__What you need to do__: Set out exactly every line of the entries below, starting at the line that holds "This screenshot has height=450, width=660." and stopping after the line that holds "Screen dimensions: 433x307".

__Provided data__:
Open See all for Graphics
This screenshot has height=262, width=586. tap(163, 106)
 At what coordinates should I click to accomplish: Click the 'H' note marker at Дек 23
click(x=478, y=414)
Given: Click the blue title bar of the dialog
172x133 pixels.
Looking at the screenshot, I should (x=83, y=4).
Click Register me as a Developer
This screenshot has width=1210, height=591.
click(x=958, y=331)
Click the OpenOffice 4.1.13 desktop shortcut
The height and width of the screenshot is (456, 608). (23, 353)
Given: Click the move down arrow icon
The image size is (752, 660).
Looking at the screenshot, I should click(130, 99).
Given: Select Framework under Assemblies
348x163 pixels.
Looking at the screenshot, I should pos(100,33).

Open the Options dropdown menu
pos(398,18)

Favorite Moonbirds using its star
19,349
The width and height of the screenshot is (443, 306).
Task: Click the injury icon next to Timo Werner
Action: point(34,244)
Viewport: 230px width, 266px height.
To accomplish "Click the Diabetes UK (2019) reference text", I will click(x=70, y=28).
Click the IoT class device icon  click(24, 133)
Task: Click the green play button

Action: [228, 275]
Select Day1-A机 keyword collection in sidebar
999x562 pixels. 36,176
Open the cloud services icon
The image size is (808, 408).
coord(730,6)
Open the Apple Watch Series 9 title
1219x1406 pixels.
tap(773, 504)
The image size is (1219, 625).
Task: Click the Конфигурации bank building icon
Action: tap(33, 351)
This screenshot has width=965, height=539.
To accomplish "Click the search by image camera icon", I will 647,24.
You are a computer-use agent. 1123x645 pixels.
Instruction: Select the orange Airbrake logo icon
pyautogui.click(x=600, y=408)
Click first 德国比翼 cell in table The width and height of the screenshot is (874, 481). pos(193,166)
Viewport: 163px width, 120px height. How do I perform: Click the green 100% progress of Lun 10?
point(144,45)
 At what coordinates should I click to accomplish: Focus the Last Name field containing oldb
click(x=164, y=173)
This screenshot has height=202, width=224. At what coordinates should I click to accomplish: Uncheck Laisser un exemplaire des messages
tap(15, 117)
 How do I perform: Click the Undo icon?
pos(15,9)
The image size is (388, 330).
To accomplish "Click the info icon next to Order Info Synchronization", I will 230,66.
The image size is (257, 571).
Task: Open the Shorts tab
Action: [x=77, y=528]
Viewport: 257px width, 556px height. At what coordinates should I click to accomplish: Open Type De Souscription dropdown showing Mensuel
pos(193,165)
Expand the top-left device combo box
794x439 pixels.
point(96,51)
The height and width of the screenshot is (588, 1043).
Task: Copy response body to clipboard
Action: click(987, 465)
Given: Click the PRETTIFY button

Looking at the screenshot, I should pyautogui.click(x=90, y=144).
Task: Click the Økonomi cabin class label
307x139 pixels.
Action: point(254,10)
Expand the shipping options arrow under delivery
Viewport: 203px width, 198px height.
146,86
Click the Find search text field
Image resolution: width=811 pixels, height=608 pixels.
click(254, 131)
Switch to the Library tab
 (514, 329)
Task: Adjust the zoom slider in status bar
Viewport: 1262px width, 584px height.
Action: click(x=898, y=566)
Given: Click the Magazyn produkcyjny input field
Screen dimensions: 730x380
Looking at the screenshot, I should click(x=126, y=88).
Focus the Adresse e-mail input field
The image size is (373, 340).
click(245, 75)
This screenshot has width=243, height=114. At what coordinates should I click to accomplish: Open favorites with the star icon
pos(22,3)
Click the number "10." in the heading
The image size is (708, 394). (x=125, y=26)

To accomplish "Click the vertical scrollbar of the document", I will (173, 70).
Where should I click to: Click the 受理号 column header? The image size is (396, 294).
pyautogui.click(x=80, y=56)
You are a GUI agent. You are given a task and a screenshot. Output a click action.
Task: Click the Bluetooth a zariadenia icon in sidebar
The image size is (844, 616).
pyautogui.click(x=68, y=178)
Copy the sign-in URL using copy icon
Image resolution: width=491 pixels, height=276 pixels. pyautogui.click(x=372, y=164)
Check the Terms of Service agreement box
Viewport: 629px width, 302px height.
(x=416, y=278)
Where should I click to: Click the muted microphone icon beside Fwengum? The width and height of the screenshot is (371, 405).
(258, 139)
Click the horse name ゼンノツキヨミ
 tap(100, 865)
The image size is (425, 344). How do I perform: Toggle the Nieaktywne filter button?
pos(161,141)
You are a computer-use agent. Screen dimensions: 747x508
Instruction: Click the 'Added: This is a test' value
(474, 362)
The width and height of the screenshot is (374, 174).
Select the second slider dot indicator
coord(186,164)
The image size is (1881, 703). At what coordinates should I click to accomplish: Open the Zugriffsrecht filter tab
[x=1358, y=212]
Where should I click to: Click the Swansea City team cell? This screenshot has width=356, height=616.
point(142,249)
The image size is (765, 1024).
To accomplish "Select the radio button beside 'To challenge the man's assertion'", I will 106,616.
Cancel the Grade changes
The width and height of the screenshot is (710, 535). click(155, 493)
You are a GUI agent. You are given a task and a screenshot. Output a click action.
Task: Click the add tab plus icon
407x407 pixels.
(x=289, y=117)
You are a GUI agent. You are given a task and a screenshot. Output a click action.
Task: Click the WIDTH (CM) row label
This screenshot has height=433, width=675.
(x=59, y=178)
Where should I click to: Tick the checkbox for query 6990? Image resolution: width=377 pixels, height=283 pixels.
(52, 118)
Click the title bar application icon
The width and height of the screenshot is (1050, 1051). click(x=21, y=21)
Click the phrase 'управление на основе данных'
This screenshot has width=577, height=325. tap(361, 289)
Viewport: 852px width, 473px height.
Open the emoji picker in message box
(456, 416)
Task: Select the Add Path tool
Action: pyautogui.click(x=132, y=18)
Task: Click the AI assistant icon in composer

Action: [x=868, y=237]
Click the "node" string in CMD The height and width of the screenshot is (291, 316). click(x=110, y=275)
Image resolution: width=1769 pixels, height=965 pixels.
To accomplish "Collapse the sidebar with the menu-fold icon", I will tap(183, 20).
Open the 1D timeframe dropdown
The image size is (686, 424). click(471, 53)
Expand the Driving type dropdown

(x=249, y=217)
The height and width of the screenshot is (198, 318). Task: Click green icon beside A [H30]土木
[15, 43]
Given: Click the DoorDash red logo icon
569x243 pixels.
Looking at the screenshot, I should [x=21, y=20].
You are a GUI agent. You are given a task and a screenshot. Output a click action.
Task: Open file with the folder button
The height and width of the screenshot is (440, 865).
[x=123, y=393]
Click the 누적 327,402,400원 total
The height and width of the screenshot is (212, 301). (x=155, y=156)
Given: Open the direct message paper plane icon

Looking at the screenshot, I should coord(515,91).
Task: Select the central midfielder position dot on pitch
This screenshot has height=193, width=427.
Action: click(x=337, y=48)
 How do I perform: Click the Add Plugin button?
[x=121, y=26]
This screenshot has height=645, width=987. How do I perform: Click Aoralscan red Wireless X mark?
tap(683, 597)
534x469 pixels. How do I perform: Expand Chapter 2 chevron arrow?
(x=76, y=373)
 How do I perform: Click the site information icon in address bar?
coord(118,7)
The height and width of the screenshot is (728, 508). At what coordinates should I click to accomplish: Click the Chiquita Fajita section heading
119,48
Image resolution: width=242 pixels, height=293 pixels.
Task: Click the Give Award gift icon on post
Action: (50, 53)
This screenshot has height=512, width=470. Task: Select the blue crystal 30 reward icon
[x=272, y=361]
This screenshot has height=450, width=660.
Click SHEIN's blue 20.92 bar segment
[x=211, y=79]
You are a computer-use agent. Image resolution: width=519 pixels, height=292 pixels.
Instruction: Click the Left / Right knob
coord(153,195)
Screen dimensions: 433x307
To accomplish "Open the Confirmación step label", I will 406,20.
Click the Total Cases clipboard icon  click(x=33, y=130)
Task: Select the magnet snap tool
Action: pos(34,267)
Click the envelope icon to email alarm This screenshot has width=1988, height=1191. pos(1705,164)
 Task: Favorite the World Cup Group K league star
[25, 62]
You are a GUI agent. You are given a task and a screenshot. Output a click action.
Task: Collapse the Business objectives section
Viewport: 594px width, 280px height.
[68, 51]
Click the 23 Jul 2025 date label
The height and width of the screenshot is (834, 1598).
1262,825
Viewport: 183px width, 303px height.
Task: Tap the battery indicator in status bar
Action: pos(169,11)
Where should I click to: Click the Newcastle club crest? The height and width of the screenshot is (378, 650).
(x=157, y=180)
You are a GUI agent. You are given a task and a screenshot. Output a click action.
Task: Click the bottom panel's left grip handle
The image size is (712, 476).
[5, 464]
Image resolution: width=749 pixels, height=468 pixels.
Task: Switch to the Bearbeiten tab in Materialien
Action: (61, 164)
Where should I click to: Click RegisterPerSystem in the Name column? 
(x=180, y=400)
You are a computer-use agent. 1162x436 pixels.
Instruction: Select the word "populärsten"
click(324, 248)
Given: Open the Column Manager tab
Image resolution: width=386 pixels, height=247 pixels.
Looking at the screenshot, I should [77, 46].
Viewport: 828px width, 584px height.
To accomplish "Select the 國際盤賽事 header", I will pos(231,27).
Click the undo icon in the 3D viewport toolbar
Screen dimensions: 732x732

__Expected output__:
This screenshot has height=450, width=660.
Click SHEIN's blue 20.92 bar segment
[x=211, y=79]
You are a computer-use agent. Image resolution: width=519 pixels, height=292 pixels.
Instruction: Click the Left / Right knob
coord(153,195)
Screen dimensions: 433x307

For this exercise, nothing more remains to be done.